(Adds union comment)

PARIS (AFP)--French Prime Minister Francois Fillon called Wednesday for charges against laid-off workers who vented their anger by trashing a government building as fears grew of labor unrest turning violent.

Workers from a plant owned by German tyre company Continental AG (CON.XE) ransacked the offices Tuesday in the latest flare-up of labor anger that has also seen employees take managers captive at factories hit by the economic crisis.

"These are violent acts that are unacceptable," Fillon said after Continental workers smashed windows and wrecked computers at the offices of the regional administration in Compiegne, northeast of Paris.

Fillon said they should face legal action for the rampage triggered by a court's refusal to block the company's decision to shut down the factory and scrap 1,120 jobs.

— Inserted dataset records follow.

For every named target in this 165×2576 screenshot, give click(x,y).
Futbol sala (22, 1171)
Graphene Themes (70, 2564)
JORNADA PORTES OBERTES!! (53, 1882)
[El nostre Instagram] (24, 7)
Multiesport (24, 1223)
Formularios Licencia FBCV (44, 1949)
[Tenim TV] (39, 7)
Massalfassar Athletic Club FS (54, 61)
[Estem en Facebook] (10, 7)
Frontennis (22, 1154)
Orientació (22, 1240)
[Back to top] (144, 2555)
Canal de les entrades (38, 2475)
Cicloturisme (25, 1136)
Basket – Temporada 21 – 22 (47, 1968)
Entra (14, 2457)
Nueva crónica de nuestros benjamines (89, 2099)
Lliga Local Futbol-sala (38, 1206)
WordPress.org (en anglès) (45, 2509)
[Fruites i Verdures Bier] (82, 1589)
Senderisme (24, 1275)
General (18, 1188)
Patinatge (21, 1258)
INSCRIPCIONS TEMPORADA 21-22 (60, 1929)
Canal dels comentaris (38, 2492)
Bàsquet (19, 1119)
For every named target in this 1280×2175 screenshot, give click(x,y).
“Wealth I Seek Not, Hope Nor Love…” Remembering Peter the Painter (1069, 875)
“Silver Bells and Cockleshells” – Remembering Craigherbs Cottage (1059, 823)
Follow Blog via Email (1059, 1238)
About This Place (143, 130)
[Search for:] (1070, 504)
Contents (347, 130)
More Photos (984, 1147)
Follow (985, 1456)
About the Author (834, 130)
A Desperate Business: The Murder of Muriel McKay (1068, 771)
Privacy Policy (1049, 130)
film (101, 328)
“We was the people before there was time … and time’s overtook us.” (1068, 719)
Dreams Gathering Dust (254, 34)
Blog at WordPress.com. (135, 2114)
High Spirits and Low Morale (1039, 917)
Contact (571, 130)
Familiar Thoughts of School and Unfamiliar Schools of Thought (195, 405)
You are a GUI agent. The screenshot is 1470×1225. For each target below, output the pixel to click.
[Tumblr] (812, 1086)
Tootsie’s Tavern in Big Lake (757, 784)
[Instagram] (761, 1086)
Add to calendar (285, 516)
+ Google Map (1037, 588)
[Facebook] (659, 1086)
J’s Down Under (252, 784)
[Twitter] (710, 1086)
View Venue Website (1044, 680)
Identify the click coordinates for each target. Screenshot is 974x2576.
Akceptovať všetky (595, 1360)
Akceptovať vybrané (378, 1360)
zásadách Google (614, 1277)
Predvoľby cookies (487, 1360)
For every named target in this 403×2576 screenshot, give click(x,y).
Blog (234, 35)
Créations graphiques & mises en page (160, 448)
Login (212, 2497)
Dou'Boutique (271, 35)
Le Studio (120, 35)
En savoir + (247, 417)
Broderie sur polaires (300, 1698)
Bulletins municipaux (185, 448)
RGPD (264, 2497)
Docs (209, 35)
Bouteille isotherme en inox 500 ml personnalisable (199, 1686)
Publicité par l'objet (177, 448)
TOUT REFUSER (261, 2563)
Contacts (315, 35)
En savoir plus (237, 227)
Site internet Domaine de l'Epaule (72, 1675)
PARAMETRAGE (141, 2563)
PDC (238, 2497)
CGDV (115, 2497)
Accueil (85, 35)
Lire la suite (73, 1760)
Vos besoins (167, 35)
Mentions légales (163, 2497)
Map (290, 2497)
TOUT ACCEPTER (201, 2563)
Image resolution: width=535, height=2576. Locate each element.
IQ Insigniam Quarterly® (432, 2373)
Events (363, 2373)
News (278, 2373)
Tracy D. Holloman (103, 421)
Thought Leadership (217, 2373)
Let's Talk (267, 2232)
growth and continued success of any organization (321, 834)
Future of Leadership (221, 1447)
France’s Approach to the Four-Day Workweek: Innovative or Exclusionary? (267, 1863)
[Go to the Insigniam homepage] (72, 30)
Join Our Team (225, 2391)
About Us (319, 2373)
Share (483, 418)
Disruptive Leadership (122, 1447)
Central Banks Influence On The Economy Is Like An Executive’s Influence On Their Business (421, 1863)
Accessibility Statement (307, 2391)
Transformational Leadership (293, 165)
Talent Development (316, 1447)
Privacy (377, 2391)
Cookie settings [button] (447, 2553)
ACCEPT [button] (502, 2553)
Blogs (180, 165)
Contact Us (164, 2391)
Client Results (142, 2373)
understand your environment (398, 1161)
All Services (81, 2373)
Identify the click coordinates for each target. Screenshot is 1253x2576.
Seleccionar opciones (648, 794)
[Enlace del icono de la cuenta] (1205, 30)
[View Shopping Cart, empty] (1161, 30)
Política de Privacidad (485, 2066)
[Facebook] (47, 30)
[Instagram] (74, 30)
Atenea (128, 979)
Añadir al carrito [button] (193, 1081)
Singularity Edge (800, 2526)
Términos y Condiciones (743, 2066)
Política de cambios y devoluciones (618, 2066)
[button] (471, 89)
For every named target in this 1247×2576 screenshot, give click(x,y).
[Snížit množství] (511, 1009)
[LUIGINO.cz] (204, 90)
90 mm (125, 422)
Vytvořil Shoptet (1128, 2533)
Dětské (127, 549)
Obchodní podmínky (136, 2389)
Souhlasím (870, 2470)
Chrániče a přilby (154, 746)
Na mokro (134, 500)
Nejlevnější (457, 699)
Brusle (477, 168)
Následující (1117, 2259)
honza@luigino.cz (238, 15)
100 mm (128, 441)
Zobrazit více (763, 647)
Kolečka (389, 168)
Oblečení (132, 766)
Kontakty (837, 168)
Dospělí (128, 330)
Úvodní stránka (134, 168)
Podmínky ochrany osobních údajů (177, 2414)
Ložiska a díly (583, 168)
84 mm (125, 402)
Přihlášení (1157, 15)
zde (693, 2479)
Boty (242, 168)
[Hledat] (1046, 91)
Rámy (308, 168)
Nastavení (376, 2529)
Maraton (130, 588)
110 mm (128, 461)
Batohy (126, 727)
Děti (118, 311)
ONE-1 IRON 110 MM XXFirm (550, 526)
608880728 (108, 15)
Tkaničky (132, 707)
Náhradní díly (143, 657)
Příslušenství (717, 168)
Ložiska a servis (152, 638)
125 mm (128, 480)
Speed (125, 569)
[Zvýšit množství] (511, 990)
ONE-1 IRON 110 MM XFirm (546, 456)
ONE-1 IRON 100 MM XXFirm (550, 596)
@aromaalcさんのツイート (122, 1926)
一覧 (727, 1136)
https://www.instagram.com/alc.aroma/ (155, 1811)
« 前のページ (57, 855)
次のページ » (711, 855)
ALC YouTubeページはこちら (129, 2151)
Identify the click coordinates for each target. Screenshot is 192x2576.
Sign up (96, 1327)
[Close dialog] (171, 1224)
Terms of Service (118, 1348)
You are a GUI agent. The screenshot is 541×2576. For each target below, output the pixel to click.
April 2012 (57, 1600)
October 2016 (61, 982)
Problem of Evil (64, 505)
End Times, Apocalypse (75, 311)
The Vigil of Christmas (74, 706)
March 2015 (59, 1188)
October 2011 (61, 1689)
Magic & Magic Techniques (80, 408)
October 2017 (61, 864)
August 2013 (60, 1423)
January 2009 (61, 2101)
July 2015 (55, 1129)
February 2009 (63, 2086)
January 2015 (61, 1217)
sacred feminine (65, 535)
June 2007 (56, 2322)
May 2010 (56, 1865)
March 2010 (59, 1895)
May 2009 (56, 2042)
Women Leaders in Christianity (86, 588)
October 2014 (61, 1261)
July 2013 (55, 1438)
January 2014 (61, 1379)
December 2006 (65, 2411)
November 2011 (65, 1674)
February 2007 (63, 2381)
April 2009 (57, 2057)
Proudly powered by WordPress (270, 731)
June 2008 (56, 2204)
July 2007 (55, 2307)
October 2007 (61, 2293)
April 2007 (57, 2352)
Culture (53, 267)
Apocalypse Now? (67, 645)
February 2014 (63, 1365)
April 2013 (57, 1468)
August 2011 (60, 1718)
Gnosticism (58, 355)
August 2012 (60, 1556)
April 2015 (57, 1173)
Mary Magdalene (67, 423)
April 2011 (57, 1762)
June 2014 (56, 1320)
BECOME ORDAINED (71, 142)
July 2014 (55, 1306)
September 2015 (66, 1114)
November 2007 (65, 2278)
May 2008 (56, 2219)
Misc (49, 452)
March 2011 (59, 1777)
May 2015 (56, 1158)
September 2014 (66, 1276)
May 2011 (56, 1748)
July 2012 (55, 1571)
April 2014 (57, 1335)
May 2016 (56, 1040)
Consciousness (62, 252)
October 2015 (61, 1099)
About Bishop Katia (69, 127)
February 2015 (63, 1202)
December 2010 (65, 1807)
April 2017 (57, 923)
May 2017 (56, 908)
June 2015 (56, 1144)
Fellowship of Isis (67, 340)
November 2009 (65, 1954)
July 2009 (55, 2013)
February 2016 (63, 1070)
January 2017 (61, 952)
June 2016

"But at the same time, these are violent acts carried out by a minority of workers and they should not be the focus of all of our attention, which should instead be directed at the future of Continental," he told France Inter radio.

Continental announced the closure of its factory in Clairoix, north of Paris, in March, the biggest single closure announced so far in France, and workers have been waging a vocal campaign to save their jobs.

Xavier Mathieu, the CGT union leader at the plant, hit back at the government on Wednesday, insisting workers were driven to desperation by a brutal management strategy.

"The people you saw yesterday were not vandals, but simply people who are angry, outraged, on the verge of nervous breakdown."

"They are talking about broken windows, computers, that's nothing compared to the 1,100 lives that are about to be shattered," he said, urging the state to impose a three-month moratorium on the plant closure.

But the action at Continental and the wave of "boss-nappings" have raised alarm over spiraling social unrest in France, which looks set to sink deeper into recession in the coming months.

Fillon said the economy would shrink by 2.5% in 2009, revising the government's previous forecast of a 1.5 percent fall, which was viewed by independent economists as optimistic.

The International Monetary Fund for its part forecast a decline of 3.0 in France's gross national product in a report issued Wednesday.

Facing strong public resentment over corporate perks, Fillon also took aim at executive bonuses, charging that companies were stoking tension with "shocking" payouts to their managers.

The former boss of rescued Franco-Belgian bank Dexia, Axel Miller, walked away from his job with a EUR825,000 severance package, according to the bank's annual report released on Monday.

In the latest "boss-napping" incident, workers at a US-owned Molex Inc. ( MOLX) car parts supplier in southern France held two managers captive at the plant for more than 24 hours before releasing them late Tuesday.

President Nicolas Sarkozy earlier this month said locking up company bosses in their offices was illegal and that he would not allow "matters to go on like that."

No charges have so far been brought against employees for detaining their bosses. In each case, the managers were released unharmed, and most of them agreed to new negotiations.